I agree with Darksquid, if your OS has decent concurrency primitives then you shouldn't need to poll. polling usually comes into it's own on realtime systems or restricted hardware that doesn't have an OS, then you need to poll, because you might not have the option to wait(), but also because it gives you finegrain control over exactly how long you want to wait in a particular state, as opposed to being at the mercy of the scheduler.
Waiting (blocking) is almost always the best choice ("best" in the sense of making efficient use of processing resources and minimizing the impact to other code running on the same system). The main exceptions are:
When the expected polling duration is small (similar in magnitude to the cost of the blocking syscall).
Mostly in embedded systems, when the CPU is dedicated to performing a specific task and there is no benefit to having the CPU idle (e.g. some software routers built in the late '90s used this approach.)
Polling is generally not used within OS kernels to implement blocking system calls - instead, events (interrupts, timers, actions on mutexes) result in a blocked process or thread being made runnable.
There are four basic approaches one might take:
Use some OS waiting primitive to wait until the event occurs
Use some OS timer primitive to check at some defined rate whether the event has occurred yet
Repeatedly check whether the event has occurred, but use an OS primitive to yield a time slice for an arbitrary and unknown duration any time it hasn't.

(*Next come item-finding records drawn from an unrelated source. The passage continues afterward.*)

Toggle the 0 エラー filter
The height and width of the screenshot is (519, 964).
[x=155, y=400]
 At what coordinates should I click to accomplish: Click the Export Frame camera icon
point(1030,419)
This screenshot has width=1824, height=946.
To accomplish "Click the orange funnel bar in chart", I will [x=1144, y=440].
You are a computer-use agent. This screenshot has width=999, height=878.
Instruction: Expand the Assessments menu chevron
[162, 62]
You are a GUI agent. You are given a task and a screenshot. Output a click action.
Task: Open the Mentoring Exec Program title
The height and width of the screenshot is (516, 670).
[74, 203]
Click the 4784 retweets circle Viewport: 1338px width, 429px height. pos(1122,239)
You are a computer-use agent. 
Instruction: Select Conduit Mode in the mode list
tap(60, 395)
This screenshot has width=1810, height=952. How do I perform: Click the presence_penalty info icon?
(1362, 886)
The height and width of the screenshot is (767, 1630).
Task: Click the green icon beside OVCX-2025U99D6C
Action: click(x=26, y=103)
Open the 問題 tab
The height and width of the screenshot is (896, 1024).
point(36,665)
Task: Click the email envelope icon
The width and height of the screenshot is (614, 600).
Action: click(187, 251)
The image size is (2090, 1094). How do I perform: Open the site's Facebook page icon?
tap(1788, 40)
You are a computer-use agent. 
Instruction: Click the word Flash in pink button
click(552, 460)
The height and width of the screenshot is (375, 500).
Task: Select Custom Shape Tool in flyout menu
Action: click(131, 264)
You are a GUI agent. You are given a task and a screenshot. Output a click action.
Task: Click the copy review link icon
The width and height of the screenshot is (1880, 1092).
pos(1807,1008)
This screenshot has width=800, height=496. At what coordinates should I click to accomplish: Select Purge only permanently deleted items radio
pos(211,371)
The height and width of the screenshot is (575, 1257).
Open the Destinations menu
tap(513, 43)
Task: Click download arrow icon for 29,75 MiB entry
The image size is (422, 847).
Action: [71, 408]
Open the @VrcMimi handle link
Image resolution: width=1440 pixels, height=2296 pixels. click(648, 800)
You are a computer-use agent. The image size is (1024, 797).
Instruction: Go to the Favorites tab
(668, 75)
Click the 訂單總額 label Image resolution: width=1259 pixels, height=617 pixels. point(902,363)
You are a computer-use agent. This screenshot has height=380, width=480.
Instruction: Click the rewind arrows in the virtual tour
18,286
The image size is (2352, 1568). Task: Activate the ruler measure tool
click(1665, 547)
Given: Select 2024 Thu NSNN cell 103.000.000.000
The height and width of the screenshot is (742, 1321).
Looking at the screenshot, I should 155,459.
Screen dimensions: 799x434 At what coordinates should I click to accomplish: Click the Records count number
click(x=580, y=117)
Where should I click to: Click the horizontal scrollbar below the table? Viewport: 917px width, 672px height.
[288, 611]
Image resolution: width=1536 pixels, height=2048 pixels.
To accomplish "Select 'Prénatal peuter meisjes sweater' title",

Repeatedly check whether the event has occurred, without yielding the CPU if it hasn't.
When #1 is practical, it is often the best approach unless delaying one's response to the event might be beneficial. For example, if one is expecting to receive a large amount of serial port data over the course of several seconds, and if processing data 100ms after it is sent will be just as good as processing it instantly, periodic polling using one of the latter two approaches might be better than setting up a "data received" event.
Approach #3 is rather crude, but may in many cases be a good one. It will often waste more CPU time and resources than would approach #1, but it will in many cases be simpler to implement and the resource waste will in many cases be small enough not to matter.
Approach #2 is often more complicated than #3, but has the advantage of being able to handle many resources with a single timer and no dedicated thread.
Approach #4 is sometimes necessary in embedded systems, but is generally very bad unless one is directly polling hardware and the won't have anything useful to do until the event in question occurs. In many circumstances, it won't be possible for the condition being waited upon to occur until the thread waiting for it yields the CPU. Yielding the CPU as in approach #3 will in fact allow the waiting thread to see the event sooner than would hogging it.